Les révélations sur les enveloppes kraft de Madame Bettencourt ont donné à nos journaux l'occasion de revenir sur le financement des partis politiques (toute une page hier dans le Monde) et de donner des chiffres. Les partis politiques ont quatre sources de financement : le financement public, les cotisations des membres, les contributions des élus et les dons de personnes physiques.
Voici les chiffres
UMP PS
financement public 34 484 473 22 702 818
contribution des élus 1 721 280 13 166 686
dons de personnes physiques 7 409 001 1 697 237
Au regard de ces chiffres, on peut, d'abord, se demander : à quoi ont bien pu servir ces 150 000€ que Madame Bettencourt a donnés à Eric Woerth? Où sont-il? Se retrouvent-ils dans cette comptabilité?

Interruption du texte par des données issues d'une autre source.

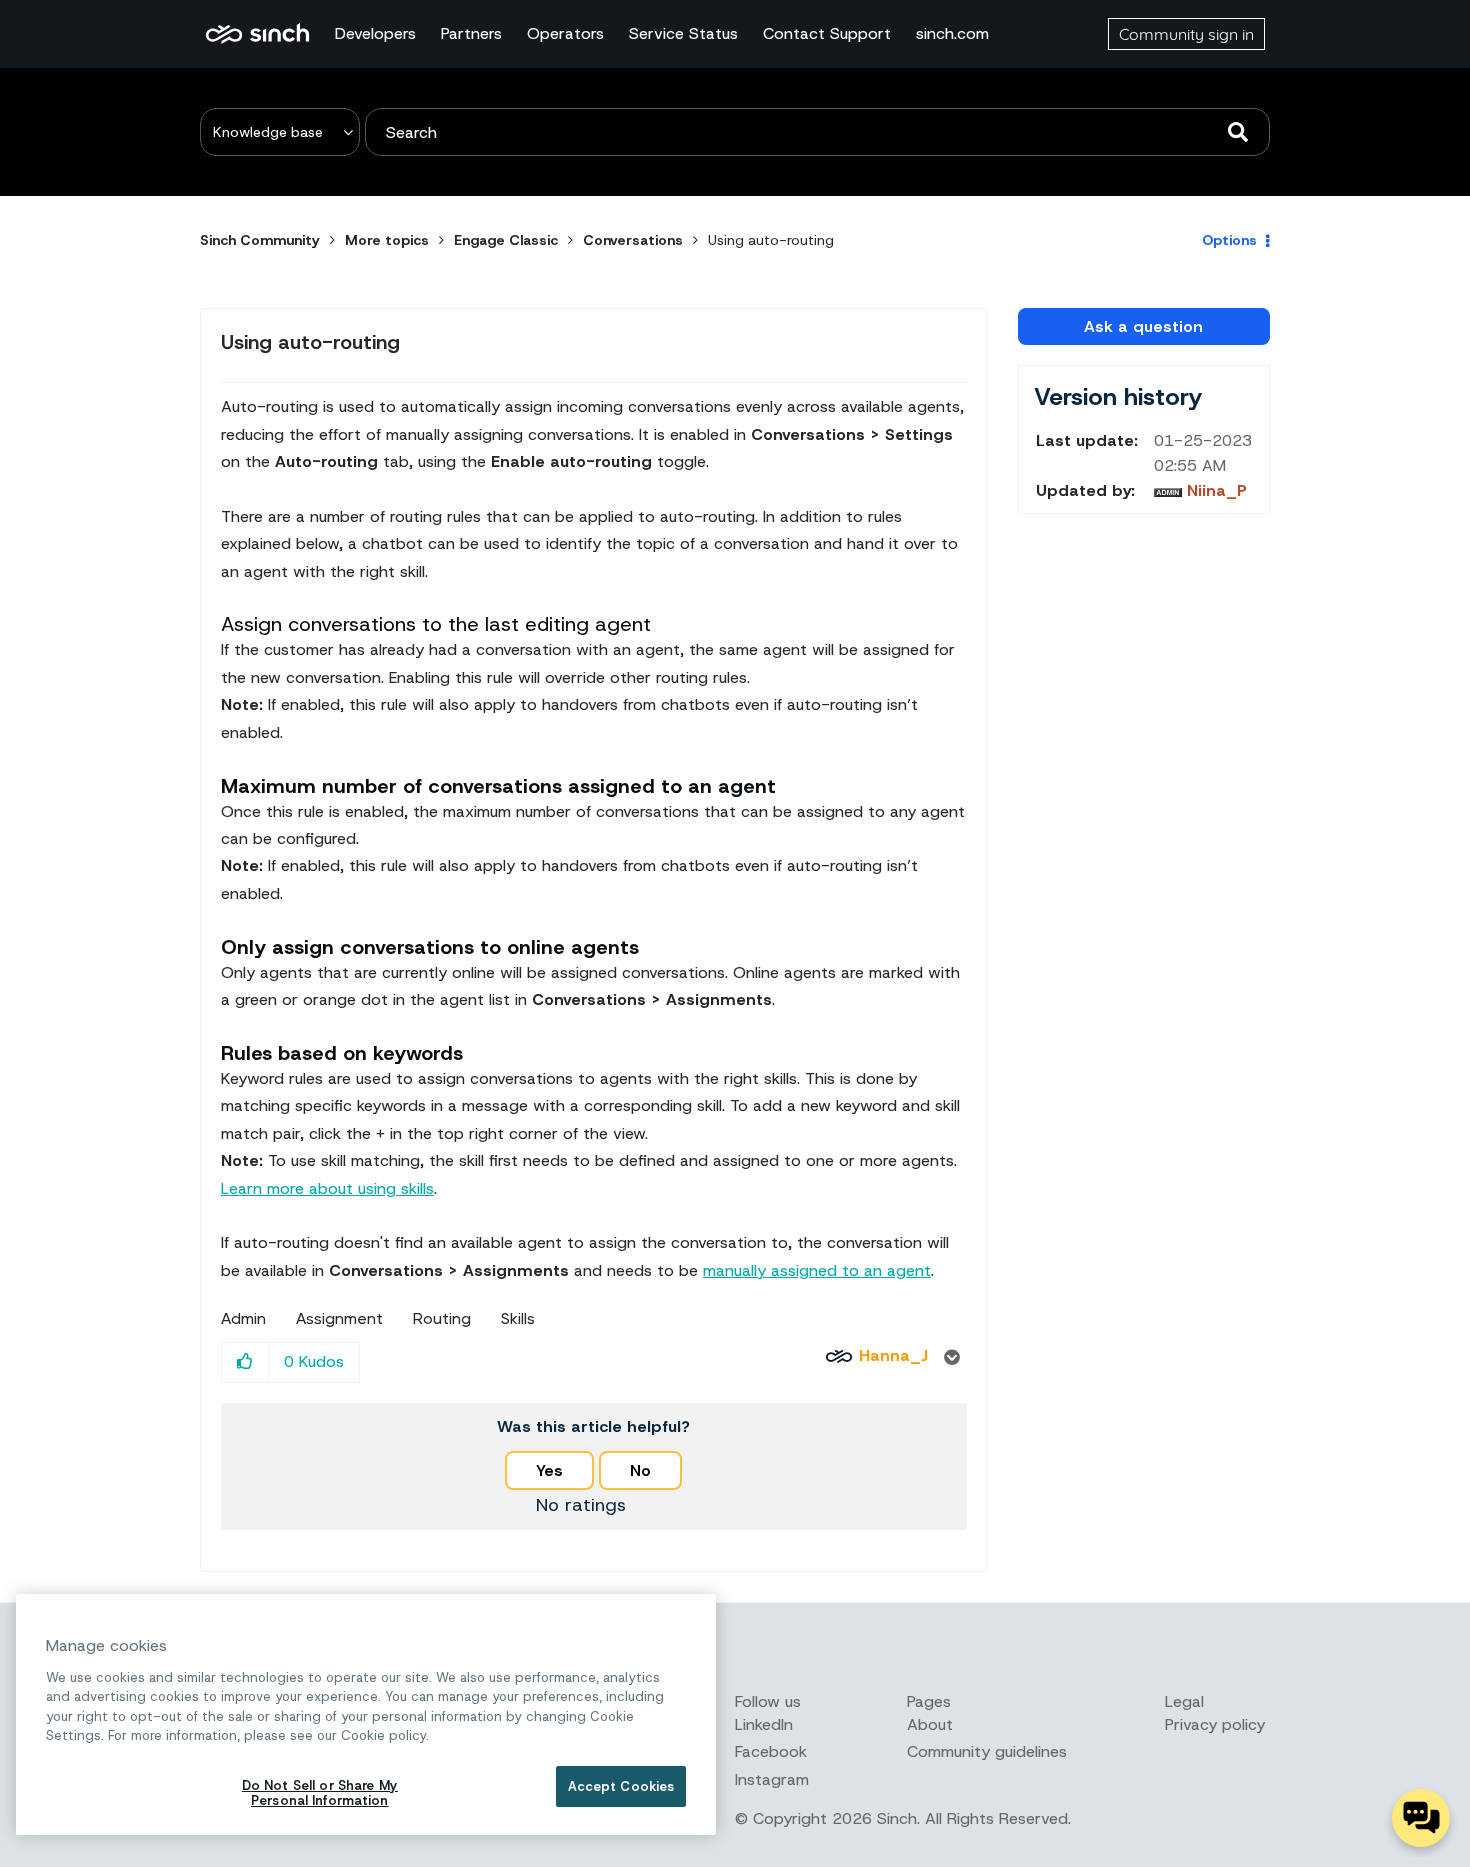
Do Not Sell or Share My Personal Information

Si c'est le cas, ce doit être dans la case des dons de personnes physiques. On sait qu'ils sont plafonnés à 7500€, mais rien n'interdisait de diviser cette somme en une multitude de petits dons, de 50 à 100€ attribués à des fantômes, ce qui aurait permis de les blanchir. C'est une technique ancienne que pratiquait beaucoup le PCF dans les années 50 et 60. Lorsqu'il avait besoin d'argent, ses dirigeants envoyaient le patron de l'Humanité "emprunter" quelques millions aux NMPP (je dis emprunter mais c'était en fait du chantage. La conversation se résumait à un : "si vous voulez éviter une grève, donnez-nous x millions…" Le Monde de la grande époque ne faisait pas mieux : il suffisait d'un éditorial de son directeur administratif attaquant la gestion des NMPP pour que les dirigeants de celles-ci, comprenant le message, accordent des facilités au grand quotidien du soir). Ces valises de billets se retrouvaient dans la comptabilité sous forme de dons collectés à la fête de l'huma ou ailleurs.
150 000€ représentent 2% des dons de personnes physiques. Ce qui n'est pas rien. Il suffirait que quelques dizaines de personnes contribuent de cette manière au financement de l'UMP pour expliquer l'écart entre les dons faits à l'UMP et ceux faits au PS.
Mais on peut aussi imaginer que ces sommes aient été utilisées à d'autres fins, en dehors de toute comptabilité, pour rembourser, en liquide, des frais engagés par des militants ou des élus, ou pour financer des activités pas très avouables (comme l'achat d'un service de claque, le financement de colleurs d'affiches mercenaires…).
L'affaire Woerth a révélé une faiblesse des lois sur le financement des partis politiques : les dons individuels sont plafonnés à 7500€, mais rien n'interdit de donner à plusieurs partis et pour peu que chacun crée son propre parti, ce plafond est facilement détourné. Une analyse plus fine des comptes des partis politiques mettrait sans doute en évidence d'autres écarts à cette moralisation dont on nous a tant parlé ces derniers jours.